Geçen hafta salı günü dergi yazısında ifade ettim. Değişime, direnç gösterme olduğunu söyledim. Önlemler alacağımı belirttim. Neyin ne olacağını farkındaydım. Tespit ettiğimiz ve rahatsız olduğumuz, hatta öfkelendiren gelişmelere tanık olduk. Cuma günü bununla ilgili açıklama yaptık. Kadro dışı ve hocalarla ilgili. Şaşıranlar, kızanlar oldu. Olumlu karşılayanlar da oldu. Neden detaylar anlatılmıyor dendi. Bekledik, kim ne diyecek merak ettik. Medyada nasıl sızıntılar yaşayacağız dedik. İyi de oldu, dostu düşmanı gördük. Yalan yanlışlar üzerinden programlar yapıldı. Söz sırası bize geldi. Aykut hocayla ilgili görüşmeler oldu, hoca değişikliğine gitmeye karar verdik. Bugün içinde bulunduğumuz futbol açısından bizim de yapmadığımız, yaptığımız hatanın, pek çok değişkenin nedeni olmuştur. Ancak bugün anlatacağım konunun büyük bir etkisi olmuştu. Değişim sürecinde nelerle mücadele ettiğimizin anlaşılması için bu konuya detaylı girme gereği duyuyorum. Ali bey hocaları kullanıyor demesinler. Aykut Kocaman'ın takımdan ayrılırken yardımcılarının haklarının korunmasını istediğini ifade eden Koç, "Hoca teknik ekibin başarılı olduğunu ifade etti. Comolli de teknik ekiple konuştu. Raporu olumluydu. Orta vadede geçiş dönemine katkı sağlayacaklarını düşündük. Sonuçta biz bir şeyi kapatıp açmıyoruz. Oyuncular aynı oyuncular. Performanslar istatistikler aynı istatistikler. Aykut Hoca ile konuştuğumuzda ekibimle yollarınızı ayırsanız da koruyun dedi. Daha sonra sezonun başlamasına birkaç gün kala istifa ettiler. Bende Aykut hocayı aradım. Hoca sağ olsun ekibine talimat verdi ekibine geçiş döneminde bizimle çalışmaları için" dedi.

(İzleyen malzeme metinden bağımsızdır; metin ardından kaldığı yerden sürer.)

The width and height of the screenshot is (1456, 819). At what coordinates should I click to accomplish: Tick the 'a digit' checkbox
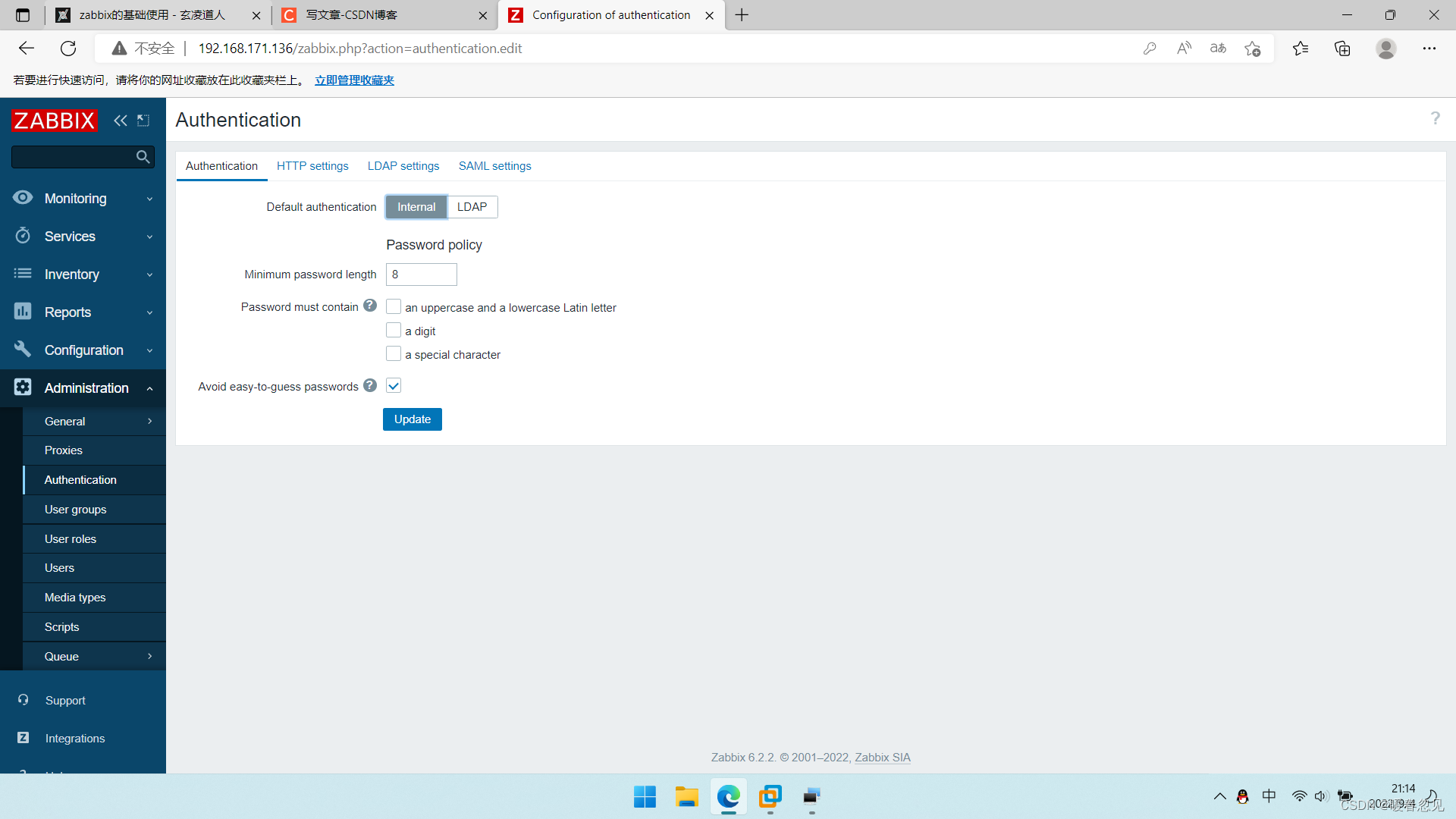(394, 330)
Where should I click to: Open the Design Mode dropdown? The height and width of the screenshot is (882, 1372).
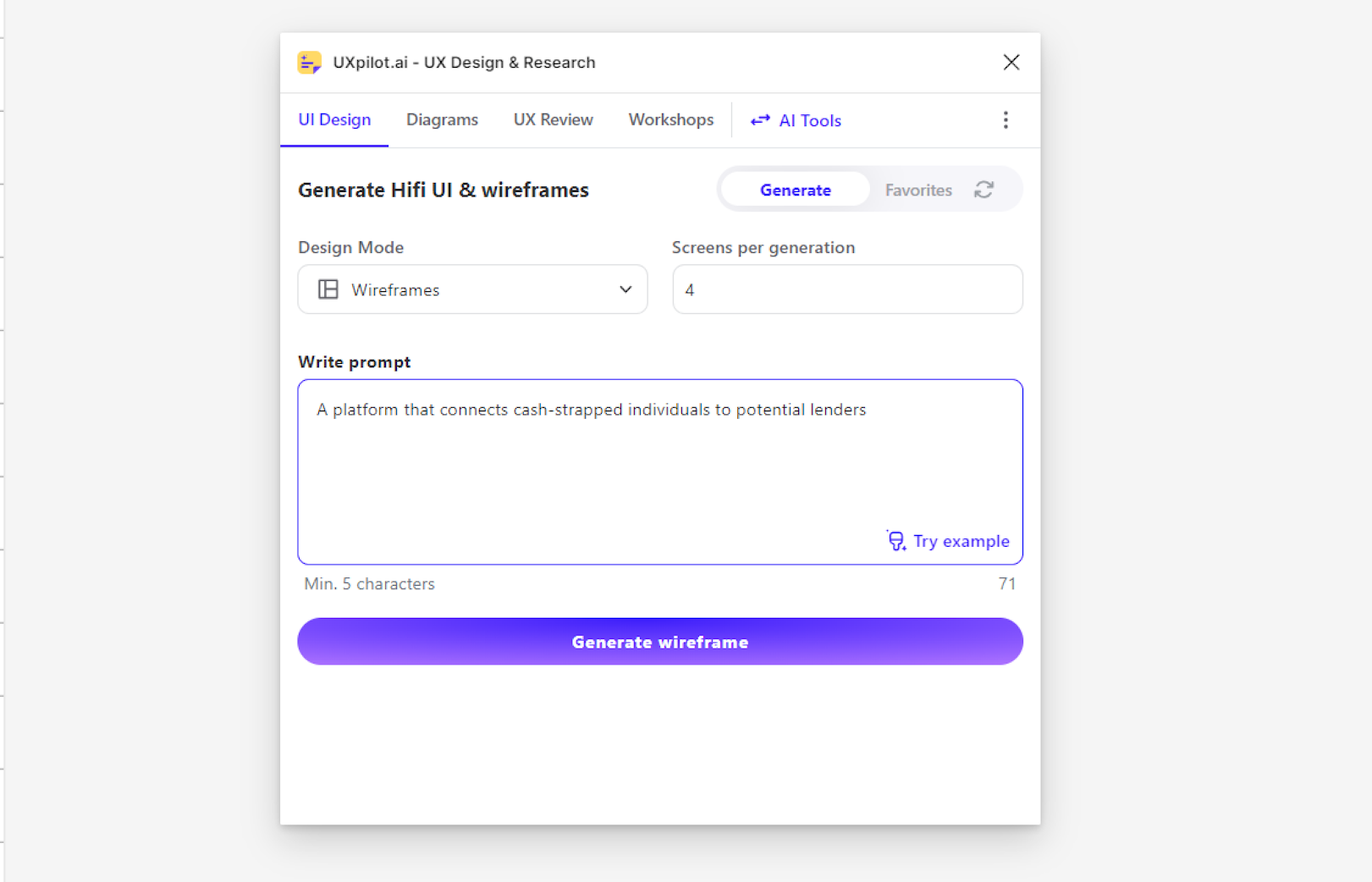(x=472, y=289)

"BİZ NE YAPMAYA ÇALIŞTIYSAK DİRENÇLE KARŞILAŞTIK"
Teknik ekipte yer alan 3 isimle yollarını neden ayırdıklarını da aktaran Koç, "Biz ne yapmaya çalıştıysak, bir dirençle karşılaştık. Yeni düzenden bir şey olmayacağı, eski düzenin devam etmesi gerektiğini söylediler. Bu da bazı oyunculara yayıldı. Arda Keskin arkadaşımıza salon sorumluluğu veriliyor. Hocamız işi beğenmiyor. Sonra yollarımızı ayırıyoruz. Erwin Koeman'ın gelmesiyle Turgay Altay'ın bazı yetkileri Koeman'a veriliyor. Takım içerisindeki sorunları nasıl çözeriz diye konuşmalar oluyor. Turgay Altay, 'Banane Fenerbahçeliler düşünsün' diye bir beyanatı oluyor. Bunu birkaç yerde söylüyor. Oyuncular antrenmanların ardından biz maçlara yorgun çıkıyoruz diyorlar. Bunu Alper Aşçı'ya iletiyorlar. O da bunun Cocu'nun talimatı olduğunu söylüyor. Daha sonra oyuncuların bu şikayetinin teknik ekibe iletilmediği ortaya çıkıyor. Kayseri maçı sonrası 90 dakika idman yapılıyor, oyuncular tepki gösteriyor. Uygulanan dayanıklılık testinin ve sonradan düzenlenen çalışmaların çok yanlış olduğu ve bu yaklaşımın çok ağır sakatlıklara neden olabileceği ortaya çıkıyor. Konyaspor hazırlıklarına başlayınca Alper Aşçı'nın performansı, tutumu olumsuz olarak görülüyor, sorumluluk alanı değiştiriliyor. Ne oluyorsa bundan sonra oluyor. Ekip olarak futbolcuların motivasyonunu düşüren davranışları artarak devam ediyor. Bize göre mevcut işleyişin devam etmesi için uğraşıyorlar. Beşiktaş maçı öncesinde sporculardan, tesis çalışanlarına kadar takımın moralini bozmak için çalışıyorlar. Maç günü prim açıklanıyor. Primin ve yönetimin yetersiz olduğu konuşuluyor. Beşiktaş maçından önce soyunma odasına halı sermişler. Beşiktaş bizi yenecek, hocanın cenazesini halıya saracağız diyip, dalga geçiyorlar. Oyuncuların içerisinde bu takımı yenemeyiz. Hoca bu işi bilmiyor diye motivasyonu düşürmek için çaba harcıyorlar. Maç berabere bitiyor. İstedikleri olmuyor yaşadıkları hayal kırıklığını açık açık ifade ediyorlar. Spartak Trnava maçı öncesinde teknik direktöre mobbing yapma seviyesine geliyorlar. Bazı oyuncular üzerinde etki oluşturmaya çalışıyorlar. Yemekte otururken safınızı belli edin deme cüretini kendilerinde buluyorlar. Karşılaşma öncesinde Turgay Altay, yönetimden haber aldım hoca bırakacak. Hatta tarihi bile kendisine söylenmiş diyor. Statta yine halı var. Bu sefer cenazeyi kesin kaldırırız diyorlar. Ancak maç kazanılınca yine istedikleri olmuyor. Ertesi gün tesislerde Fenerliler yüzünüz gülüyor maçı kazandınız ya diyor" ifadelerini kullandı.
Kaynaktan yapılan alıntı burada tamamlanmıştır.